Nominally the execution of a plan will take time. Things are likely to change. So generating a plan that lists all the micro details is often a mistake. Consider, for example, a plan to go shopping at the grocery store. At a high level, there is how you get there, what you buy, and how you get home. How you get there will consider the current weather, do you have car, do you have the money for a bus or taxi, etc. Once you decide there is at least one way to get there, you can move on to other parts of the plan. Your plan might simply be: go to the store, buy what's on the list, return home. This plan already confirmed you had a car, so you expected to use the car.

When you come to executing the plan, you might flesh out that you have to get the car keys, enter and start the car, and drive to the store. And while executing that sub-plan you discover the car won't start.

Since your original plan step was go to the store, you might have to substitute take a taxi. Then conduct the rest of the plan. So how you represent your overall plan becomes an important issue. If you plan had originally included all the steps of getting the car working, then when that fails, you may no longer understand your plan, because it was all too detailed. Yes, you need to check that likely you can fill in the details of some step, but that doesn't mean those details have to go in the master plan yet.

Fact Creation

When facts are created within a plan, they are all created TRANSIENT. They will disappear at the end of the volley unless you do something explicit to keep them.

Loops

Backtracking is a kind of loop. So, if you do something inside a loop that would mark a backtracking point, it will not do so. For example:

plan: ^acquire(^place ^resource ^quantity)

u: (^query(direct_vo ? member '~places -1 ? @4)) # find all places
loop()
    {
    $$place = ^first(@4subject) # get place
    if ($$place != ^place AND ^Has_some_resource($$place ^resource))
        {
        ^Transfer($$place ^resource ^place)
        ^End(PLAN)
        }
    }

Normally ^first would be considered a backtrack point, but since it occurs within a loop, it does not set one up. If you wanted to do backtracking, the way to write this code is:

plan: ^acquire(^place ^resource ^quantity)

u: (^query(direct_vo ? member '~places -1 ? @4)) # find all places

$$place = first(@4subject) # get place
if ($$place != ^place AND ^Has_some_resource($$place ^resource))
    {
    ^Transfer($$place ^resource ^place)
    ^End(PLAN)

* **Extracted records**:
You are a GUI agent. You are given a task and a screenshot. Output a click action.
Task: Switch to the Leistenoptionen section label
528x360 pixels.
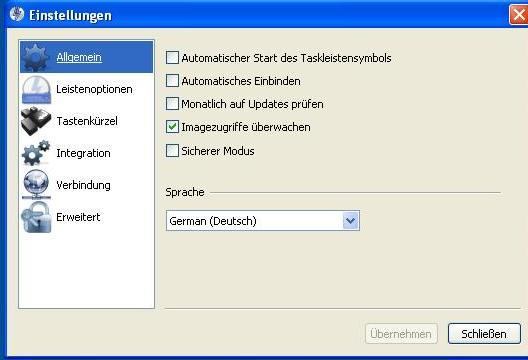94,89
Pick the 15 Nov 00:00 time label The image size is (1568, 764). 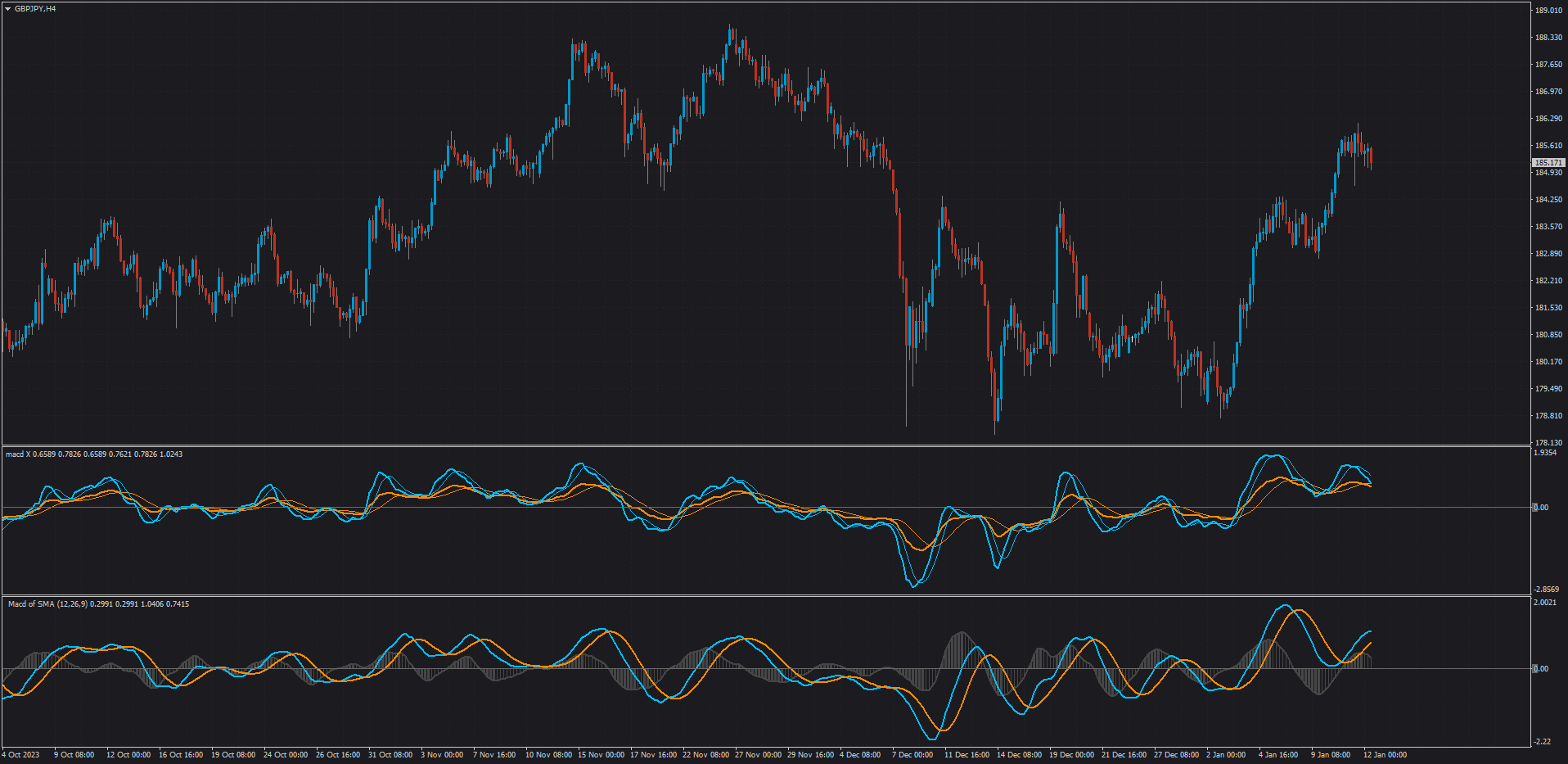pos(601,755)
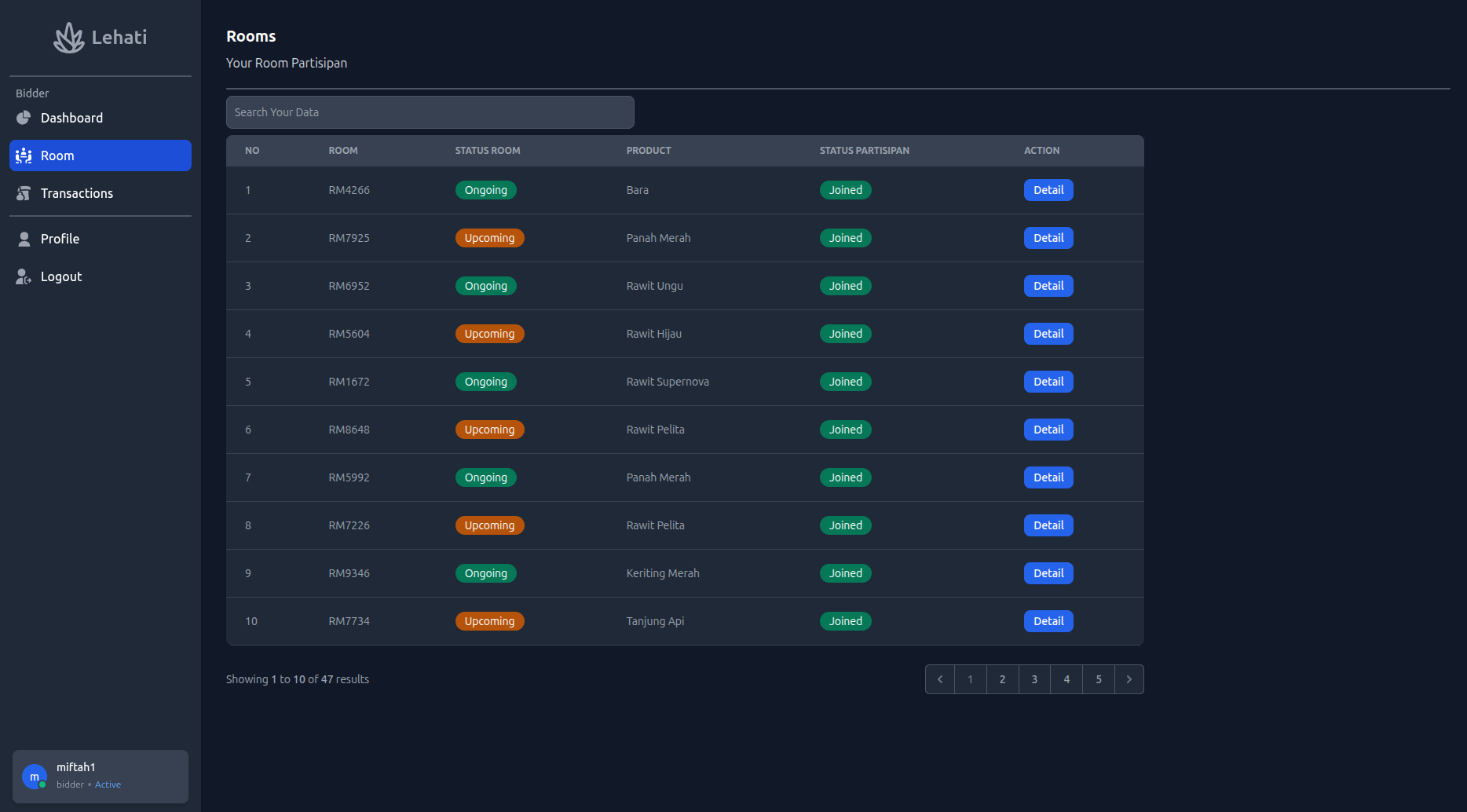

* * *

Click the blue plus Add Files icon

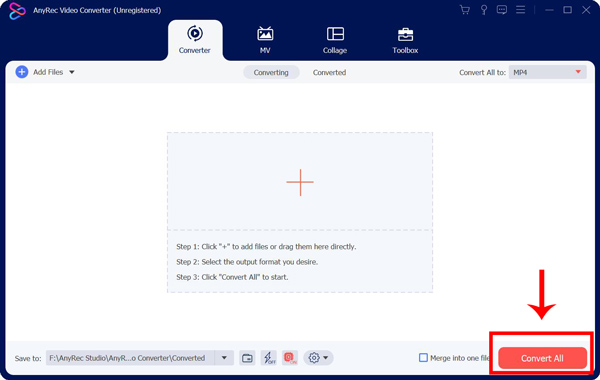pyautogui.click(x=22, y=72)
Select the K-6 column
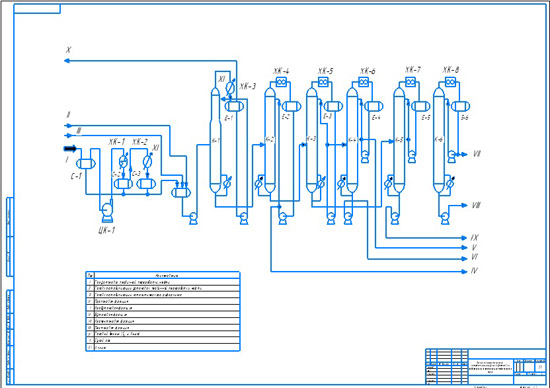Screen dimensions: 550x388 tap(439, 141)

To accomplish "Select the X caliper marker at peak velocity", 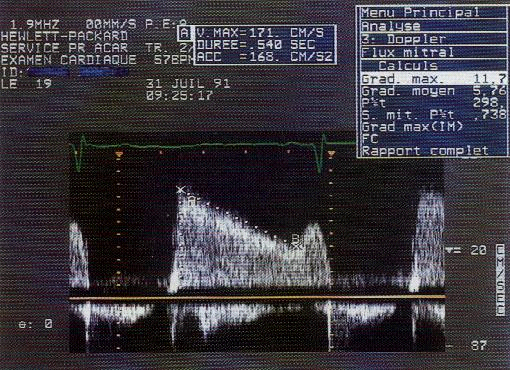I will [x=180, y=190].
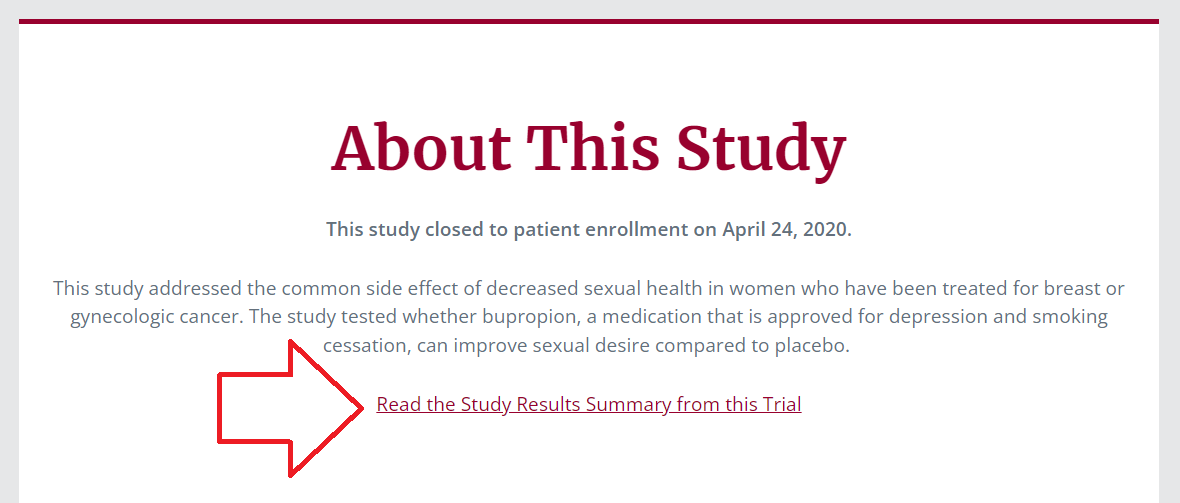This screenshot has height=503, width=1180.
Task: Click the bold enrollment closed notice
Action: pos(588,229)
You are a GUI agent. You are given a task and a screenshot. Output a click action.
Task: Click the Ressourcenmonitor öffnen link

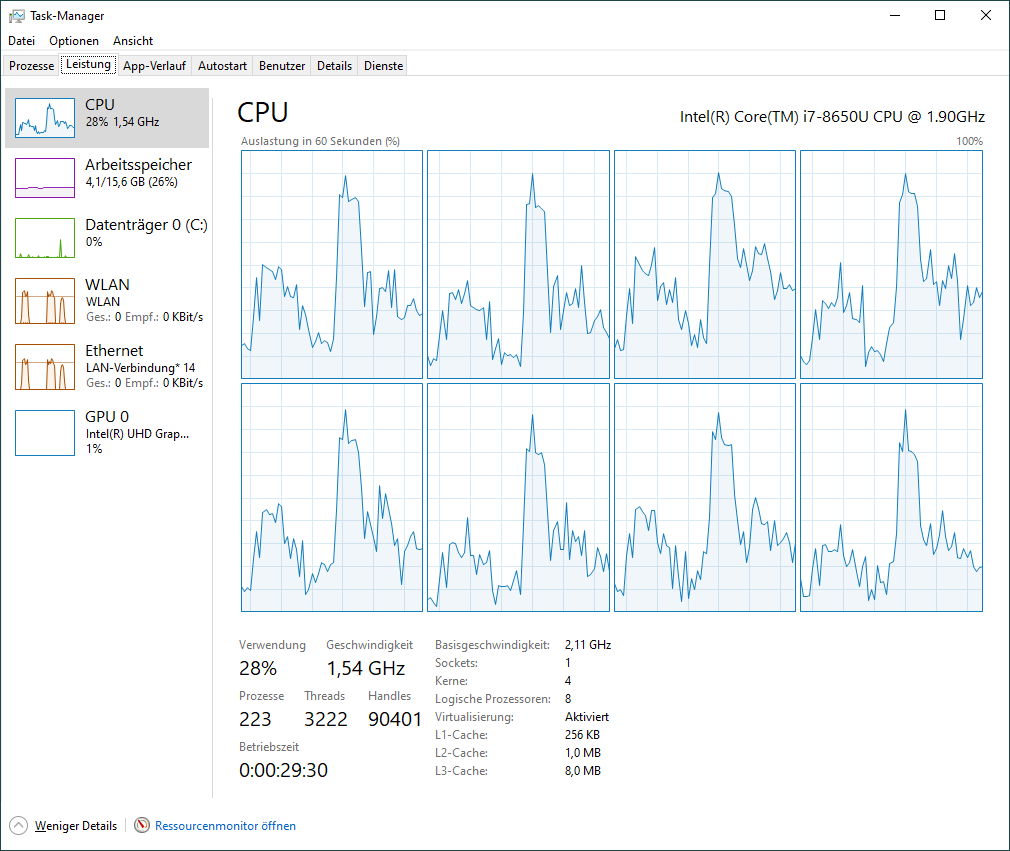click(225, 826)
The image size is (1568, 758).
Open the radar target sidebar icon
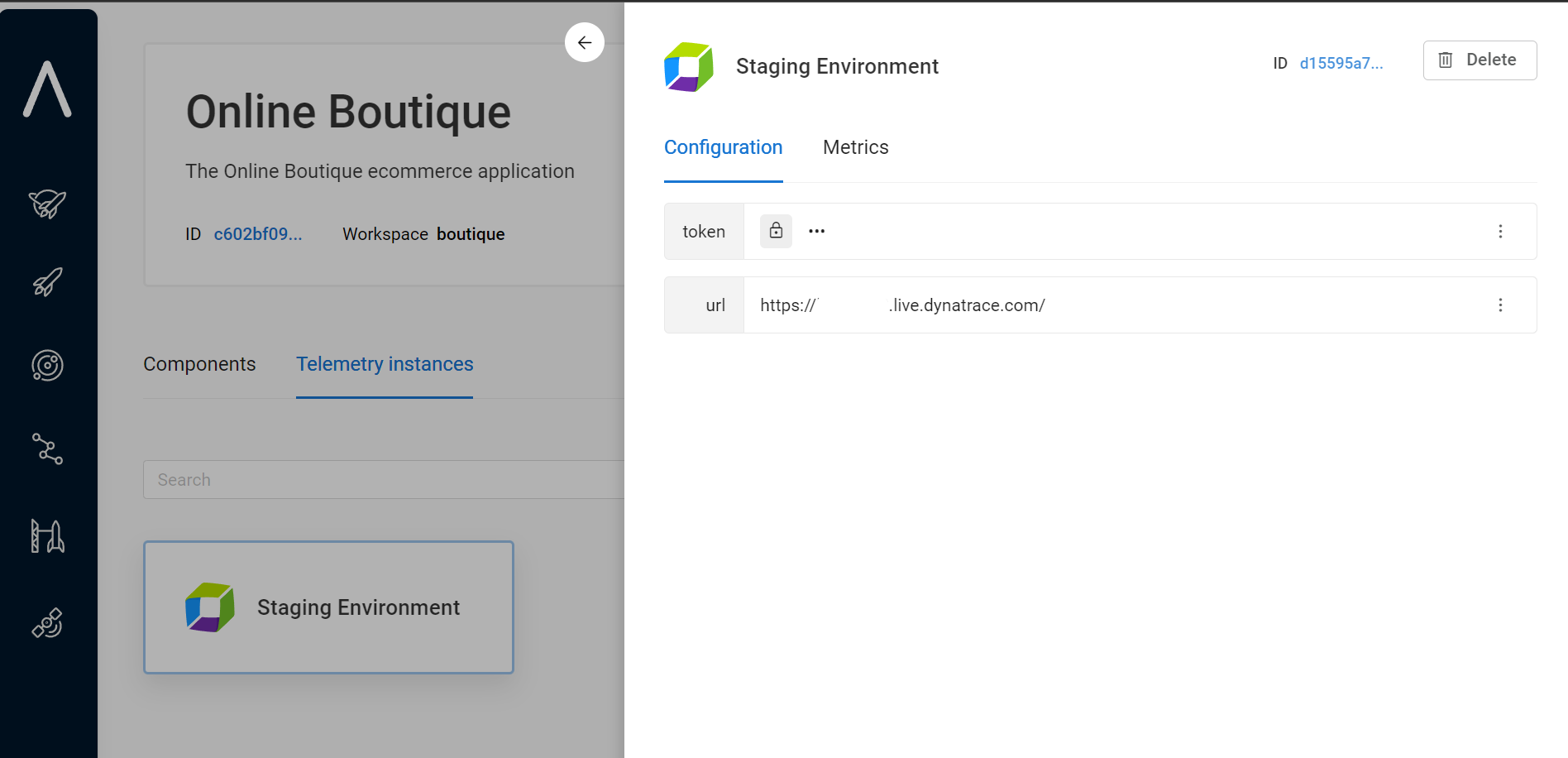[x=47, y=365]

* **Parts of the exercise**:
**a.** Drawing on the planning excerpt, explain in one to three sentences why ^first does not set up a backtrack point in the first code sample.
**b.** For each statement, answer yes or no according to the planning excerpt, and quote the words that decide it.
(i) Facts created within a plan are created as permanent facts.
(ii) The grocery plan expected the car to be used to get to the store.
(iii) Once you have checked that you can likely fill in the details of a step, those details must go into the master plan.

* **Answers to this exercise**:
**a.** Backtracking is itself a kind of loop, so anything done inside a loop that would normally mark a backtracking point does not do so. In the first sample, ^first occurs within loop(), so it does not set one up.

**b.**
(i) No: "When facts are created within a plan, they are all created TRANSIENT."
(ii) Yes: "This plan already confirmed you had a car, so you expected to use the car."
(iii) No: "but that doesn't mean those details have to go in the master plan yet."